THE SECOND REASON is that most of the “savings” proposed to pay for the cuts are fake, illusory, smoke-and-mirrors. I suppose it is true that, as Vice President Gore said the other day, there is an Agricultural Department field office within a day’s horseback ride from every farm. That sounds worse than it is; it doesn’t take many 50-mile radius circles to cover most farm country.

Schemes like turning air traffic controllers over to a government or private corporation (and there are a lot of such schemes) amount to nothing more than getting the costs off the Federal budget. The costs won’t vanish; they will reappear in the form of local taxes or user fees to be paid directly or indirectly by the middle class. Either that, or the airlines’ insurance premiums will take off into the wild blue yonder, and will have to be covered by higher fares.

Then there are all the truly vicious notions to eliminate or underfund programs that are already underfunded, like housing (as though there weren’t a million or more homeless fellow citizens in the streets), and school lunches and food stamps (as though ill nourishment were not a fact of life in the United States), and Medicaid (as though we have solved our health problems by yakking them to death). Not to mention Head Start, which was so promising two years ago. Or ending welfare as we know it by sending kids to orphanages and putting their mothers to work at jobs that won’t get them out of poverty, but will violate mainstream economists’ theory of a natural rate of unemployment and so give the Federal Reserve Board another excuse to raise the interest rate to head off inflation.

“Saving” by dumping on welfare and relief programs is what will cost the middle class – and the rich, too-many times more than their tax cuts will be worth. Supply-side Republicans and New Democrats are sensible enough not to like our decayed inner cities and rural slums, and they are reasonable enough to be afraid of the sullen, desperate people who live there. They seem to think there is an underclass, and that it can be cowed with long mandatory prison sentences and the death penalty. They shouldn’t count on it.

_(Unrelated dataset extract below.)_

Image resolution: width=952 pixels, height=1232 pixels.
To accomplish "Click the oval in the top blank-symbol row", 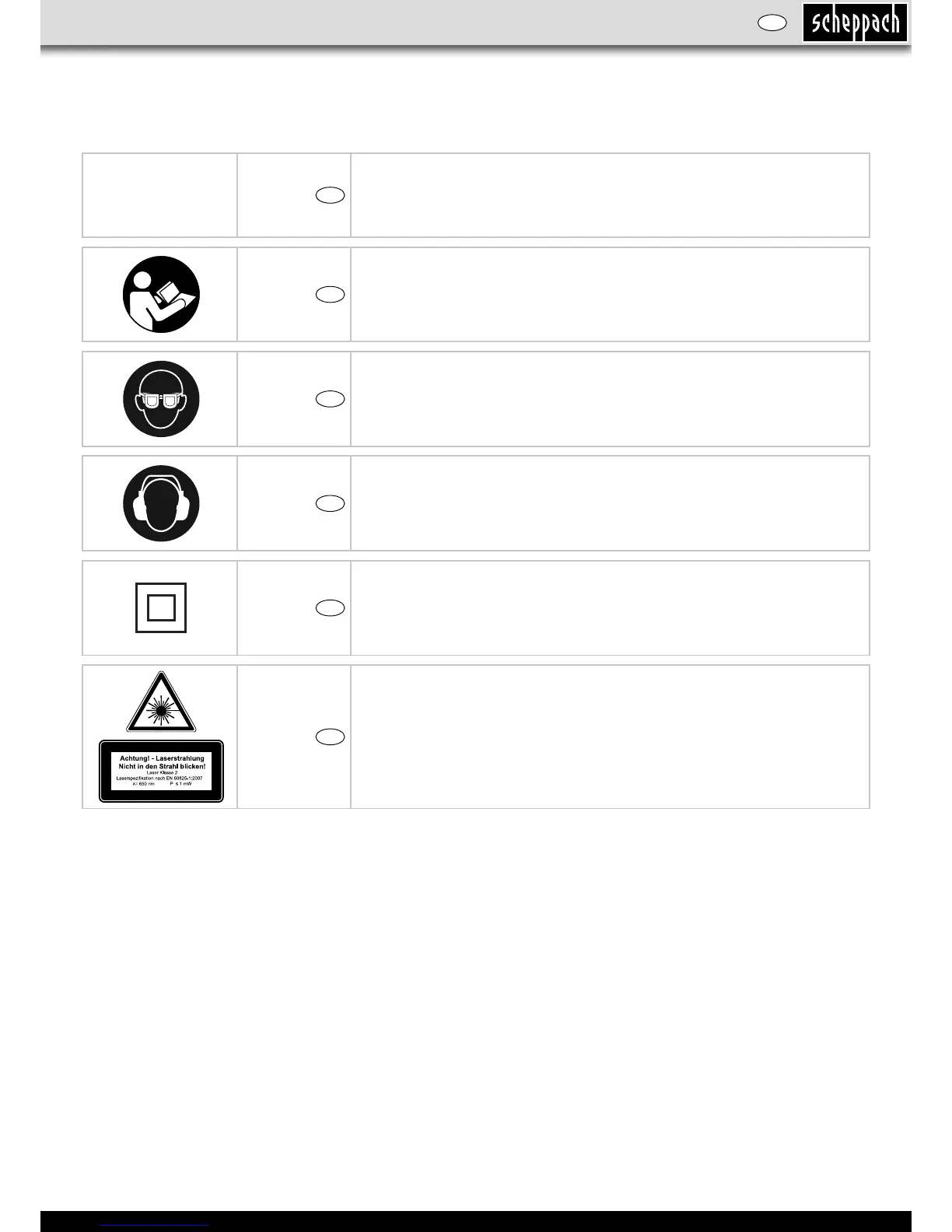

But they should count on having their household expenses and local taxes increase to pay for more guns and locks and burglar alarms and insurance and police and judges and prisons, some of which will have to be in their backyard for lack of anyplace else to put them. This being the case, they would be wise to take a long, straight look in the mirror and ask themselves if they really are or want to be as self-righteous, callous and mean-minded as they are in danger of becoming.